Akere Muna, sapeur-pompier ou pyromane ?

Me Akere Muna, avocat au barreau du Cameroun, a récemment publié dans la presse camerounaise une tribune intitulée Le monde s’effondre… Me Muna s’inspire du roman du célèbre auteur nigérian Chinua Achebe pour tracer un drôle de parallèle avec la situation qui prévaut au Cameroun. On peut se demander quel rôle l’ancien bâtonnier veut jouer. Muna, sapeur-pompier ou pyromane ? Voilà la question qu’on est en droit de se poser.

Commençons d’abord par le titre de sa tribune : « Le monde s’effondre ». Me Muna nous dit que « le roman de Chinua Achebe traite plus ou moins de la transition du Nigeria colonial à l’indépendance, vue à travers la vie d’Okonkwo, un lutteur de la tribu Igbo… ».

La question qui se pose est celle de savoir quelle relation avec le Cameroun d’aujourd’hui.  L’auteur de la tribune soutient que « le Cameroun se trouve lui aussi au carrefour d’une transition dont les signes, que l’on le veuille ou non, crèvent » (Sic).

Je vous laisse établir, par vous-même, le lien que le célèbre avocat établit entre les deux situations. En ce qui me concerne, ce lien n’est pas évident.

Permettez que je vous épargne des propos à la limite de l’injure auxquels a recours le fils de Salomon Tandeng Muna, l’ancien président de l’Assemblée nationale du Cameroun.

Venons-en aux faits : Me Muna fait le procès de ceux qui gouvernent le Cameroun, qu’il qualifie de « clique d’oligarques », et qu’il accuse d’avoir divisé le Cameroun. Ainsi que vous pouvez aisément le comprendre, la crise anglophone avec ses avatars que sont le problème des enseignants anglophones et le boycott des tribunaux par les avocats d’expression anglaise sont ici convoqués.

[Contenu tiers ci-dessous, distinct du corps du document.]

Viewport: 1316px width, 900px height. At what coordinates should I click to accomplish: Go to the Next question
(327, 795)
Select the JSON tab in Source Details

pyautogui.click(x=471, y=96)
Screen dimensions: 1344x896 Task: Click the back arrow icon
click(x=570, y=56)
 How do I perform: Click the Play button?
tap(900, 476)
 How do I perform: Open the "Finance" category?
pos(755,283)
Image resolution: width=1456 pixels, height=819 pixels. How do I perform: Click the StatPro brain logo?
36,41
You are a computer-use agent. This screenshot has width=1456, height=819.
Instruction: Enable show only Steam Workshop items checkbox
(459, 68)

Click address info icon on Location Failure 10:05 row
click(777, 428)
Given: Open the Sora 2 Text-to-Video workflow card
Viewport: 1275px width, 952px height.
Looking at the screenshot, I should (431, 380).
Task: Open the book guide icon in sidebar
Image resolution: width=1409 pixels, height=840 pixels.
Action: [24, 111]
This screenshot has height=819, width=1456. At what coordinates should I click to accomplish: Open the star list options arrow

L’avocat se mue en procureur et se livre à un procès en règle du gouvernement qu’il accuse d’arrogance, de tribalisme, de mal gouvernance, d’apporter des « solutions négatives obtenues par une approche plutôt impulsive…». Et en donneur de leçons…

Bien entendu, lui et les siens sont de la race de « ceux qui se soucient de leur pays », des patriotes, quoi ! Et comme il fallait s’y attendre, le patriote Muna détient des solutions, entendez de « bonnes solutions », qui ne peuvent venir que de lui, pour qu’on puisse aller vers « l’apaisement ».

Mais ce qui est extraordinaire dans cette affaire, c’est que pendant que la maison était, disons-le comme ça, en feu, pendant que les enseignants étaient en grève tout comme les avocats, le « patriote » Muna et les siens n’ont rien dit pour les rappeler à la raison. Au contraire, ils ont passé  le temps à attiser le feu, avec le secret espoir, pourquoi pas,  d’en tirer les marrons… Ils n’ont jamais dit aux activistes que même pendant l’apartheid, les petits Noirs n’ont jamais cessé d’aller à l’école !

Aujourd’hui encore, tout en parlant du bout des lèvres d’apaisement, Me Muna évite d’appeler les parents, les élèves et les enseignants à se préparer à effectuer une rentrée en bonne et due forme ; il s’abstient d’inviter les avocats à mettre fin à leur mot d’ordre de grève. Ce qui aurait constitué un aveu d’échec. Et ceci est difficile à admettre, surtout quand le pyromane se cache derrière le sapeur-pompier.